→ **Source text**:
SWalsh wrote:taggard wrote:the problem with creating liquidity and at the same time trying to force austerity at the same time is that masses of people are crushed
"Crushed" indeed! Hussman had a report out in October showing what the Quantitative Easing did in Japan over its many attempts. For every dollar put in the velocity of money slowed. The net affect was that it did nothing. I suspect ours is only different, for a while at least, as there is a quid pro quo that they are to buy equities.
My kids went to a top University and have fine degrees and are now lucky to be working at less than half the pay they would have received 5 years ago. And my family has a number of LEO in it. That "Thin Blue Line" is a lot thinner than people realize. I stridently oppose the OWS movement as they should be before Congress and the president with the loons removed. I know that the police are quite worried about what they will be able to do to maintain law-and-order if there are cutbacks in both pensions and benefits to the poor.
What does this have to do with the markets? I think it's all factored into keeping the mkt elevated. I have an economist friend who is razor sharp and teaches. He's not one of those shills on CNBC who always say stocks are undervalued. He said it is quite easy to make a case that the fair value of the S&P is under 500. He drafted a course of booms and busts in history after reading Reinhardrt and Rogoff's "It's Different This Time", which cover 600+ years of economies and over 250 collapses. He can't, and won't, say that it's coming next week or in 5 years. But you can't kick debt of this magnitude down the road. All debt gets paid through massive inflation or default. Perhaps Kondratiev is right and winter is starting as each generation thinks they are smarter than the ones who screwed it up in theirs.

→ **Goal A**:
Answer these from the forum post:
(i) In what month did Hussman's report on Japan's quantitative easing come out?
(ii) Compared with five years ago, what pay are the writer's kids now lucky to be working at?
(iii) Below what figure did the economist friend say the S&P's fair value could be argued to be?

→ **Input records**:
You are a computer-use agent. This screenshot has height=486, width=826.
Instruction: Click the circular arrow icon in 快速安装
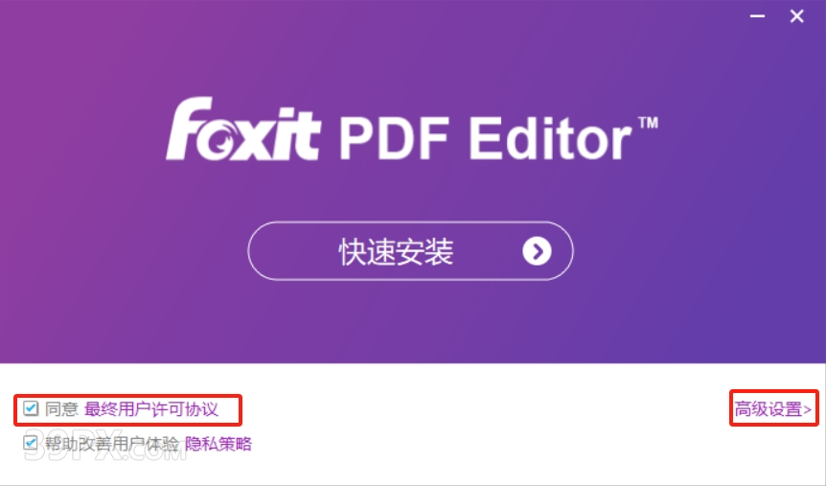coord(537,251)
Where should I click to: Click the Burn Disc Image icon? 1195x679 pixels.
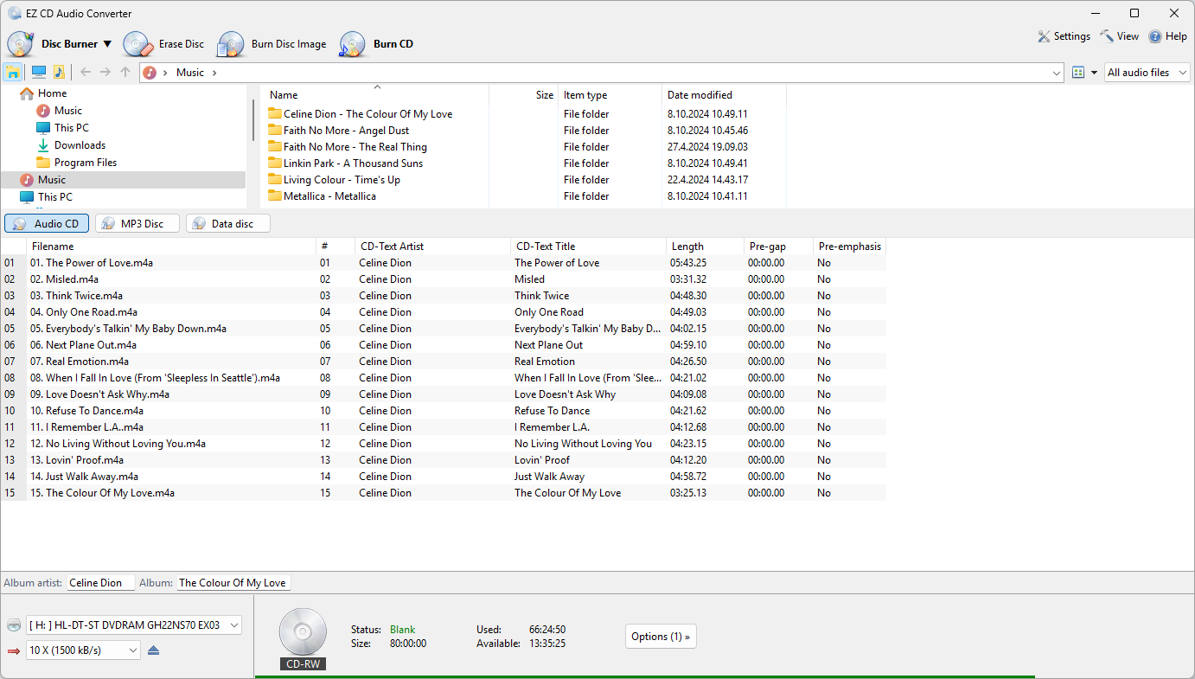(231, 44)
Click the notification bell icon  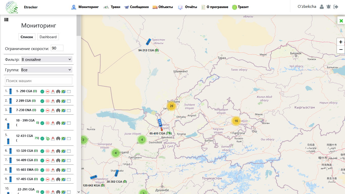pos(328,7)
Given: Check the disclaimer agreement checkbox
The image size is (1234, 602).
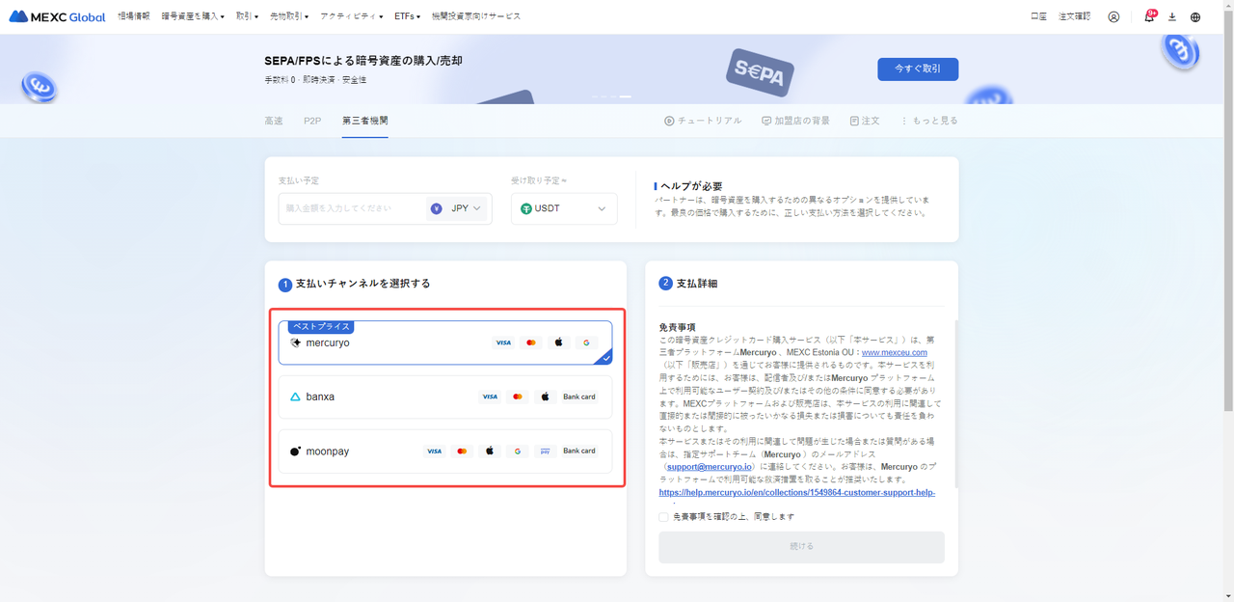Looking at the screenshot, I should tap(663, 517).
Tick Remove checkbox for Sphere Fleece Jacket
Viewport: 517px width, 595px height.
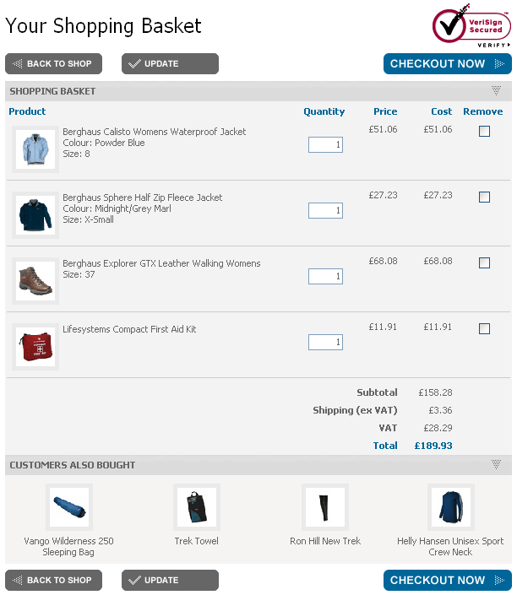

→ **Goal B**: Put the lines of the entries into a JSON list of strings, one string per line and blank lines omitted, from the line with "Given: Check the" up to and including the last line of the entries. Leave the pictures out.

→ **Expected output A**:
(i) October
(ii) Less than half the pay they would have received 5 years ago
(iii) 500

→ **Expected output B**:
[
  "Given: Check the disclaimer agreement checkbox",
  "The image size is (1234, 602).",
  "Looking at the screenshot, I should tap(663, 517).",
  "Tick Remove checkbox for Sphere Fleece Jacket",
  "Viewport: 517px width, 595px height."
]